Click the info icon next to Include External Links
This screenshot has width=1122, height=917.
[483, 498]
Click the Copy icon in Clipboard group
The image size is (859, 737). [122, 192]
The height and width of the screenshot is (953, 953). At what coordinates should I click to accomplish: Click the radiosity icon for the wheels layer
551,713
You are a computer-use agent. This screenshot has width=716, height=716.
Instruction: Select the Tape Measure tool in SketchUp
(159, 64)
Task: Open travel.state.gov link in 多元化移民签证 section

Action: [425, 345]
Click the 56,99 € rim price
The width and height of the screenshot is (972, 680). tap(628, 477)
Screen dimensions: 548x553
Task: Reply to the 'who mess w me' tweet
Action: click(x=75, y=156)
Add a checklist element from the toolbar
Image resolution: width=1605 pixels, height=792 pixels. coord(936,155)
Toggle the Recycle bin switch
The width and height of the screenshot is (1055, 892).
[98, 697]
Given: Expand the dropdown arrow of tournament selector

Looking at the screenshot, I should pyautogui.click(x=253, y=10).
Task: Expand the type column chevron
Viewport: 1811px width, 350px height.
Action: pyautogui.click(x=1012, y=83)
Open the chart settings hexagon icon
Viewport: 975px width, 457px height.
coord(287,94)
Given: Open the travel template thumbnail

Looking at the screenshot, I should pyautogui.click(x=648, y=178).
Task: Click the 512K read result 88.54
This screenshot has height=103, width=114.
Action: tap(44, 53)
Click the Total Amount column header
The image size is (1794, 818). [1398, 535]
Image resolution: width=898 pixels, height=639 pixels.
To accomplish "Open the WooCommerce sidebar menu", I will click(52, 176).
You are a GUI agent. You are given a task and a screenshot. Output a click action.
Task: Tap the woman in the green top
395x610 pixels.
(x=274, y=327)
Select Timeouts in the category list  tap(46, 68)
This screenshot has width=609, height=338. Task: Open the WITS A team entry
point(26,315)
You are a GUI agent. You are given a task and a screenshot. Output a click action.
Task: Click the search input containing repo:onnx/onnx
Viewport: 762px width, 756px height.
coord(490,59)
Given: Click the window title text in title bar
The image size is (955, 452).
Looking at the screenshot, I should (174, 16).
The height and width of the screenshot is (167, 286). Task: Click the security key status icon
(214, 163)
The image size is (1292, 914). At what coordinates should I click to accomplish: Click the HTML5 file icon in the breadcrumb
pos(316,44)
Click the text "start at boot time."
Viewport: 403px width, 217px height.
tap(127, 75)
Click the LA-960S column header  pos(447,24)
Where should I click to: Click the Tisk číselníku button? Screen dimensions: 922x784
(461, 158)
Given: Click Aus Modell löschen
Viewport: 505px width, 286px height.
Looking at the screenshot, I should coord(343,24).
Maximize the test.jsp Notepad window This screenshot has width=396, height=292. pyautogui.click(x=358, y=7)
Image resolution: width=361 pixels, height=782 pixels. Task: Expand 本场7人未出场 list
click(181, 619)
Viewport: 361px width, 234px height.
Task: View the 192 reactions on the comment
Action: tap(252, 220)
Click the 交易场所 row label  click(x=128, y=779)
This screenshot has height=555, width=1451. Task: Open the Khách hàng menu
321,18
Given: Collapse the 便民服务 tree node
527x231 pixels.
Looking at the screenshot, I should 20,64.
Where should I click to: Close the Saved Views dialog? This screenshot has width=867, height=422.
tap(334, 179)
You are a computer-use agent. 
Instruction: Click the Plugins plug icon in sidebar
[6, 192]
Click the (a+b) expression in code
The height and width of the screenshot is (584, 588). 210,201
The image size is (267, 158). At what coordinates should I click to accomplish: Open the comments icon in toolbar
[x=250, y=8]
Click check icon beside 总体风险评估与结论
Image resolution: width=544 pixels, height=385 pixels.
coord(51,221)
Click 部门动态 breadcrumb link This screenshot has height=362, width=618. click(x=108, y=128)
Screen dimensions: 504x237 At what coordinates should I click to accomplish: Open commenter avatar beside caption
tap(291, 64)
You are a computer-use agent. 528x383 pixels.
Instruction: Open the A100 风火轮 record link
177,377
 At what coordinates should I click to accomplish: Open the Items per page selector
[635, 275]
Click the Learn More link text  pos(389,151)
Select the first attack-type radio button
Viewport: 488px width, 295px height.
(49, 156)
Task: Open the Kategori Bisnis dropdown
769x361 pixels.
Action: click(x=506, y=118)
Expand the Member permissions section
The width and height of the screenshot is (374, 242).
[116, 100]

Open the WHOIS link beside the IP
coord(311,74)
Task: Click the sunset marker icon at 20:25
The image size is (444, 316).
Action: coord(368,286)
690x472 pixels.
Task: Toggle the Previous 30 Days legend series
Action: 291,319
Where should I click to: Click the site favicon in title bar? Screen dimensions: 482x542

*TASK:* Your response should be made up of the lines in the data that contain the word "computer".

*SOLUTION:*
You are a computer-use agent. This screenshot has width=716, height=716.
You are a computer-use agent. 
You are a computer-use agent. 528x383 pixels.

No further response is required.